TEXTO FORNECIDO:
--------------------------------------------------

Por Isabel Braga*
Com lucros milionários e distribuição de dividendos crescentes, empresas farmacêuticas têm investido pesado nos medicamentos para dormir como zolpidem e benzodiazepínicos e no desenvolvimento de novos medicamentos e patentes envolvendo o sono. O uso contínuo de sedativos garante à indústria uma lucratividade bilionária e contínua com drogas que muitas vezes induzem dependência, ainda que afetem a arquitetura do sono e deixem o indivíduo com a falsa sensação de descanso.
A cultura do alívio sintomático imediato em detrimento do foco no bem-estar futuro ignora a necessidade de investigação clínica das causas dos transtornos do sono. Doenças que aumentam a inflamação do corpo, como diabetes e doença celíaca, se constituem em diagnósticos diferenciais causais e podem ter essa identificação atrasada pela ausência de análise. O paciente é quem será prejudicado.
Assim, as causas clínicas da insônia raramente são investigadas e as demais consequências do uso indiscriminado de benzodiazepínicos, como dependência e alterações de memória, embora relativamente comuns no abuso, dificilmente são associadas ao seu uso. Isso leva ao consumo de mais medicamentos para o tratamento dos efeitos colaterais dos sedativos, colaborando novamente para mais ganhos da indústria, num grande círculo vicioso. É necessário interromper esse ciclo, realizando a correta investigação das queixas dos pacientes, para que eles lucrem, não o acionista da farmacêutica.

--------------------------------------------------

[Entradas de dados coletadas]

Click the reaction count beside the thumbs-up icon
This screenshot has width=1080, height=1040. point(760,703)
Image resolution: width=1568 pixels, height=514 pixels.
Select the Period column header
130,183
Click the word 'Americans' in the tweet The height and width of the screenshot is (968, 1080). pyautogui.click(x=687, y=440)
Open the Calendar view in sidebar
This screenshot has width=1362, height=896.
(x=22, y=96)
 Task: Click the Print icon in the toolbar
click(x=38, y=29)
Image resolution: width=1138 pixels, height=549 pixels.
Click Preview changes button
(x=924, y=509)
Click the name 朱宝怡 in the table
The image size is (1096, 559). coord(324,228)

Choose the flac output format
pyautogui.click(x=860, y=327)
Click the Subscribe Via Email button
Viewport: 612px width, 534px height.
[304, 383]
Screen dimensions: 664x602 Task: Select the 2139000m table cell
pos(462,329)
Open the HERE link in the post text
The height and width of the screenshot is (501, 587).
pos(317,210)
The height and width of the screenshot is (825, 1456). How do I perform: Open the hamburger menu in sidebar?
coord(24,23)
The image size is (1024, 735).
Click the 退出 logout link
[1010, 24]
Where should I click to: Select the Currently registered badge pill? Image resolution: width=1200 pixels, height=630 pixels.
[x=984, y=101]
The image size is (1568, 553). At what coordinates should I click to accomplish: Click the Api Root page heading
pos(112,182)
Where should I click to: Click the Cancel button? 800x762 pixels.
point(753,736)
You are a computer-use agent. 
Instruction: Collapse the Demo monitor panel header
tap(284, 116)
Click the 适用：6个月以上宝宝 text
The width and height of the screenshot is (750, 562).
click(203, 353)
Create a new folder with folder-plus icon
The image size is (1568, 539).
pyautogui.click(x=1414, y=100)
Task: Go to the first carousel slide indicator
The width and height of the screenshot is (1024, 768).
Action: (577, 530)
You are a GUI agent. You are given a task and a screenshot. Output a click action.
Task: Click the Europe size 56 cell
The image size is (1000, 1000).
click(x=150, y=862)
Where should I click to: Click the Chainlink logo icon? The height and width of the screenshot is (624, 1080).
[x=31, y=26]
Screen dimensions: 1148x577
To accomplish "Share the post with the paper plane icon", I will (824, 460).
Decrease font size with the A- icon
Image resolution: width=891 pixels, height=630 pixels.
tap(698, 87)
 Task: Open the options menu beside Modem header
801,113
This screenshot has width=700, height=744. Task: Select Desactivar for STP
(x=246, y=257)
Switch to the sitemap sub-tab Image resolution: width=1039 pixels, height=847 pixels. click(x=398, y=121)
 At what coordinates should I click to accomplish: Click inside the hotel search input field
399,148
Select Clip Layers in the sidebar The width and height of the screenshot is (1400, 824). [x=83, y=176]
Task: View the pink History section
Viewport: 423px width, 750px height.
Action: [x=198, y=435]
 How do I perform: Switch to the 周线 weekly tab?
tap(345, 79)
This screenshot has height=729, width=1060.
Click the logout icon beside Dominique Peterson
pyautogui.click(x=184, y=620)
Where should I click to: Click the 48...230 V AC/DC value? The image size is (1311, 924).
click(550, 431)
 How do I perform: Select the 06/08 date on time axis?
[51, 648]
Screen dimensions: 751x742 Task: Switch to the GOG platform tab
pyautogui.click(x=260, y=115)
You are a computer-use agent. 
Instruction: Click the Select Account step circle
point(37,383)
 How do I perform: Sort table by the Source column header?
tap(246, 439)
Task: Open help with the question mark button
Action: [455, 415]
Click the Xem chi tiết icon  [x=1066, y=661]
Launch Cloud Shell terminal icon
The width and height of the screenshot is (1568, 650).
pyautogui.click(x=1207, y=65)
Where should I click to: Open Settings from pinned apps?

--------------------------------------------------

TAREFA:
Reescreva o trecho do texto sobre medicamentos para dormir que começa em "A cultura do" e termina em "quem será prejudicado.", atualizando-o com "hipotireoidismo" no lugar de "diabetes".

RESPOSTA ESCRITA:
A cultura do alívio sintomático imediato em detrimento do foco no bem-estar futuro ignora a necessidade de investigação clínica das causas dos transtornos do sono. Doenças que aumentam a inflamação do corpo, como hipotireoidismo e doença celíaca, se constituem em diagnósticos diferenciais causais e podem ter essa identificação atrasada pela ausência de análise. O paciente é quem será prejudicado.